BRINKLEY: Walter, he shifts back because of high gasoline prices and the Arab oil embargo. And that hits October '73. When gas prices go up and
inflation kicks in, and hit the right -- his base is furious at him, he just won a big -- landslide in '72 and he decides, I am going to back away
from more environmental legislation. And Watergate, just consumes Nixon.
And so, really, that wave I'm talking about, the Rachel Carson wave, ends in 1973 with the Endangered Species Act. It has a little pop moment when
Jimmy Carter is president, because Carter moved in and did such a great work on saving Alaska lands. But by 1980 with Reagan, environmentalism
becomes seen as a Democratic priority, while the Republicans are for the oil, gas extraction, chemical industries and we haven't been able to get
back together on the same page since '73.
ISAACSON: The 1960s environmental movement you talk about seems to me a bit -- of sort of a backyard thing. We care about oceans and fish, and sort
of our natural habitat and stuff. Did they have any sense of the much bigger issue, things like climate?
BRINKLEY: You know, yes. Yes, they did. We first learned about climate from a TELUS report, really 1958, we know about it. I write in my book how
Kennedy's -- John F. Kennedy administration knew that climate, meaning global warming, was going to be a problem due to fossil fuels. LBJ gives a
speech about it. It just gets buried, because so much is going on with civil rights in Vietnam and the like.
And I write in the book about Daniel Patrick Moynihan's alarming memo that he writes. And he says, look, this climate change, this is -- it -- the
data is right. He then, somewhat jokingly says, that that might mean goodbye Miami, goodbye New York, goodbye Washington. I don't know about
Seattle. And it just tells you how frustrating it is to talk about climate issue, which is such a big one, but the media never puts it as front the
way Theodore Roosevelt put conservationists.
The number one issue, we -- environment, we had midterm elections and climate change, was probably, at best, fifth on the list of national
concerns. It seems only gen -- generation Z people are putting it at the top of their agenda.
ISAACSON: The 1960s, the long 1960s, between 1962 when Rachel Carson does her book to 1973 or so. This is a non-partisan issue. Republicans are
almost in the forefront of some of the environmental acts then. How is it we could get it back to being a non-partisan issue?

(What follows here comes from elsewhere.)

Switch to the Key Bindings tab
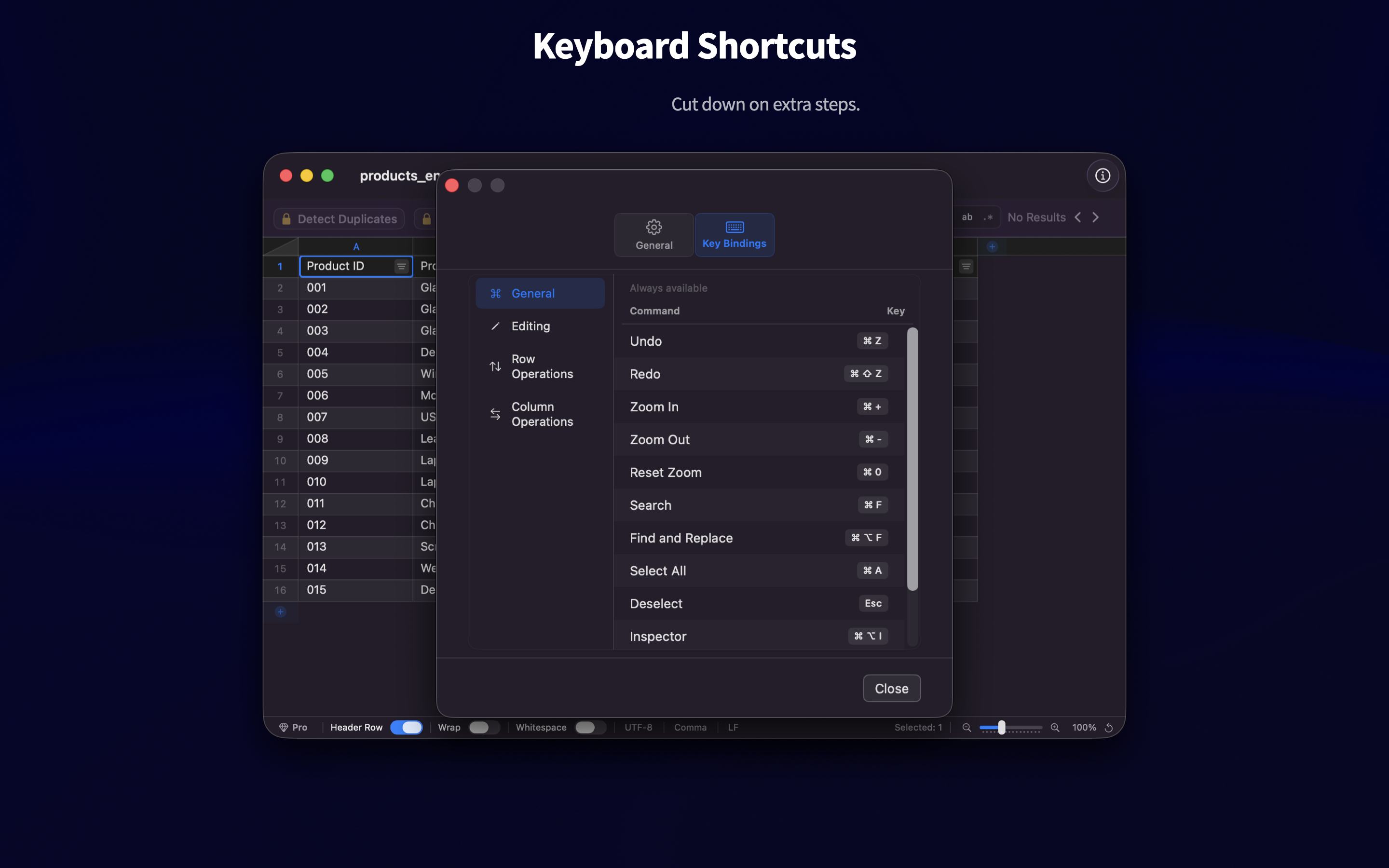Image resolution: width=1389 pixels, height=868 pixels. pos(734,235)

BRINKLEY: It's going to be hard to get on the same page now, because people don't like to call things, including the media, a climate event.
Anytime it's a hurricane, people will say, well, there were hurricanes since the beginning of time. How do you decipher what's caused by climate
change and not? But we are going to meet our comeuppance here. You can't play ostrich symbol forever. So, I think we need a leader -- leadership
talking about an Earthshot.
You know, I've written about the Moonshot and going to the moon. But we need to save planet Earth now. And realize, like TR would say, every flower
specie is a masterpiece and we don't want to lose them. And unfortunately, we are having massive species extinctions going on right now. And I think
it needs to be elevated on the list of public concerns.
I hope with books like mine, with new activists, young people, documentaries, novels that are creating the new awareness, they are signs
that the 20 years old get it and they're ready to be the generation that becomes the new -- that triggers that Rachel Carson moment.
ISAACSON: Doug Brinkley, thank you so much for joining us.
BRINKLEY: Thank you, Walter. I really appreciate it.
(END VIDEO CLIP)
AMANPOUR: And finally tonight, a glimmer of climate hope, particularly for the great barrier reef. Australia's first offshore coral nursery has
finally spawned four years after being planted. While coral is often grown to maintain habitat, getting it to actually create new reef marks a
milestone for its rehabilitation.
This reproductive event is the start of coral spawning corresponding for reefs closer to the coast, that's been happening this month, with the outer
reef expected to spawn in a couple of weeks-time.
[13:55:00]
And a U.N.-backed report is recommending the whole reef be protected by placing it on UNESCO's World Heritage in Danger list.
That is it for now. Thank you for watching. And goodbye from London.